I want to be quite clear about my position here. I didn't think it was "likely" that BR3 would go all-in behind me (meaning more than 50%). Instead, I estimated the chance at just 20%. That's enough though, to make the high better than the low. I would make the same bet again in the same situation.
Makes a difference That makes a makes a big difference, that is the same situation as a winner take all event. However I still think I'd make the $210 bet to try and lock out BR3 and still have the DD option against BR2 if needed. I just don't like giving BR3 a chance to sneak in the back door. I'd like to see what the actual numbers are for and against for both option though.
Didn't mean to sidetrack the latest twist... How about LeftNut's new question. You are BR2, betting first: BR2 has $420, bets ??? BR1 has $425 BR3 has $200
Split my bankroll As BR2 betting first I would go with the same bet $210. This would cover BR1 on a win/push or win/loss and I'd have the DD option if needed. I would also still cover BR3 on a push/win. There is no need to hold back any chips with only one advancing since BR1 (Ken) would be betting after me and would surely match my bet ($205) giving him first high and first low and still cover the loss/push of BR3.
But by betting less than half your BR you can benefit if you are dealt a pair while BR1 is not. You can split and then double, taking the high since BR1 can only double. If you bet at least $85, that is enough to cover a BR3 BJ, in the event that you do not split or double.

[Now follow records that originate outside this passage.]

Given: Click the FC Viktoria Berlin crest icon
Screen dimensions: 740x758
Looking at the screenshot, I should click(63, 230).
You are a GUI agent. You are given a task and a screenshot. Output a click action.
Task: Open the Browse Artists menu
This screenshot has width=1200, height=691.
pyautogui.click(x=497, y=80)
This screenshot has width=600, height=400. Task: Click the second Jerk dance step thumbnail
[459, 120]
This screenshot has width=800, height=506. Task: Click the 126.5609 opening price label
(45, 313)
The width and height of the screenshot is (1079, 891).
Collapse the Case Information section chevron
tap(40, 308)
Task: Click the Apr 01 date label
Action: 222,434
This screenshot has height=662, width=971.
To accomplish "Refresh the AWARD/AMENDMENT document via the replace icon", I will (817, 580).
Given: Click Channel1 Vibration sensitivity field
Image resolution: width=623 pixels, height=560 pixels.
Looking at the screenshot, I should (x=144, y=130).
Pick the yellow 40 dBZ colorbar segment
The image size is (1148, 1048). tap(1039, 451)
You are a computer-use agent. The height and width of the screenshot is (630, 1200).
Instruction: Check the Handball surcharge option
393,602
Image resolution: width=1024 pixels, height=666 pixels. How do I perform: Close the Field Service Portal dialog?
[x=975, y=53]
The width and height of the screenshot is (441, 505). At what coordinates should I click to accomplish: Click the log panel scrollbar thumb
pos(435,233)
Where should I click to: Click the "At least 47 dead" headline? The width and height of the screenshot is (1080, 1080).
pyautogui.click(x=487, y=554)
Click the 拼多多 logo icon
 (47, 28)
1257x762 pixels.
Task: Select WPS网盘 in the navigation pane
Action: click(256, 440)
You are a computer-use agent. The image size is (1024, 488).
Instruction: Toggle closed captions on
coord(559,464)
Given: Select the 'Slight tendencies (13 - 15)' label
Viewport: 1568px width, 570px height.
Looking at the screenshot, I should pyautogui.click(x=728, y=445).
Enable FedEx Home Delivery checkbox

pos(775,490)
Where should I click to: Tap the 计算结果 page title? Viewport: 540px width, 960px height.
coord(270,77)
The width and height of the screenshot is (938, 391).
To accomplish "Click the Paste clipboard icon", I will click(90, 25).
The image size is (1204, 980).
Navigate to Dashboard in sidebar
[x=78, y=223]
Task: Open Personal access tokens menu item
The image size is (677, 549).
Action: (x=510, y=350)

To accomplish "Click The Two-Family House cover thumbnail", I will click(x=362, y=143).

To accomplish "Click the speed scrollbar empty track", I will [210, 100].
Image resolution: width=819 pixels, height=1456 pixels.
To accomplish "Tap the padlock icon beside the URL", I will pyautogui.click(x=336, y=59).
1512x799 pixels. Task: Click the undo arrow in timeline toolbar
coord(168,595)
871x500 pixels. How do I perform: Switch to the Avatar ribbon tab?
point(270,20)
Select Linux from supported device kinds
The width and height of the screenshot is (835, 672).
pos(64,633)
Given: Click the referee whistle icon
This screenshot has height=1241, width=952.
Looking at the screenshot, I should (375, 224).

Assuming that it is still Ken sitting in the BR1 spot, I'd like to put him in a box. His most likely move is to match my bet so there's no way I can take the high. So I'd force a quandary. By betting only $15, I have removed BR3 from any consideration unless he gets a big bet BJ (which will admittedly be the end of me). The $15 bet forces BR1 into deciding whether he wants to cover BR3's possible all-in BJ and give up the low to me, OR to match my $15. If he does match, I still can DD/split to create a situation where my win over his single bet gives me the table win. If anyone thinks this is a hideously foolish strategy, please feel free to fire away with your reasoning. :laugh:
I'm afraid there would be no quandary; matching is significantly better. In a two-player game, BR1 acting second and matching BR2 has (according to Wong) .65 probability of advancing if BR2 uses Curt's Revenge, and .81 probability otherwise. With a BR3 able to overtake with a BJ, you can just multiply those figures by .95 to get the new values: .62 and .77. If BR1 gives up the low to BR2 he only has a .49 probability of advancing.